## Start Provided data

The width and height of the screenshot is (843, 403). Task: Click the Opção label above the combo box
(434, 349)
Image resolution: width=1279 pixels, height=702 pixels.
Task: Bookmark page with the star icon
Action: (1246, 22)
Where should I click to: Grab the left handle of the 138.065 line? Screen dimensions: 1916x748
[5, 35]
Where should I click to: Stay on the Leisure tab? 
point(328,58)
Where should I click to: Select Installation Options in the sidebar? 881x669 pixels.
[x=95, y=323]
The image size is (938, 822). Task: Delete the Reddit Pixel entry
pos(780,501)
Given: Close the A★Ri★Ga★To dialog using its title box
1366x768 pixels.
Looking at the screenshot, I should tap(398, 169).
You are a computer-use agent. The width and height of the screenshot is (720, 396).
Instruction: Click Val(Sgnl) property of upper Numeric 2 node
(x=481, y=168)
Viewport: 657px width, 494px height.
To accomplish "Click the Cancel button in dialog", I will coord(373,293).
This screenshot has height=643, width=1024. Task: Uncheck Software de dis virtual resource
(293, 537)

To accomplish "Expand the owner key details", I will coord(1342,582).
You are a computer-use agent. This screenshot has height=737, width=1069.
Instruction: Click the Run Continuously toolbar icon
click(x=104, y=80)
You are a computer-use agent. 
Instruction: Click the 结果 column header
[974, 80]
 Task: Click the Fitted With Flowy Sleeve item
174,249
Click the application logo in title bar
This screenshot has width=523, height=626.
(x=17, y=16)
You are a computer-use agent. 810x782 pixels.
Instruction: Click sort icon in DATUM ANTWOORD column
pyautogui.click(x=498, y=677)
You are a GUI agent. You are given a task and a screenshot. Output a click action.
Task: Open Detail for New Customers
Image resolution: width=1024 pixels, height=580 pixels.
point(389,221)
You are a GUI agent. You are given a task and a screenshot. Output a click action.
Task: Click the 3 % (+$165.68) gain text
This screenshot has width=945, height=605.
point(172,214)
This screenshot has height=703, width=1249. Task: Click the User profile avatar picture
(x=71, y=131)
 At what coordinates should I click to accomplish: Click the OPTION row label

## End Provided data

== Set problem ==
How many lines in the listing above contain the word "will"? Reply with the number alone.

== Written answer ==
2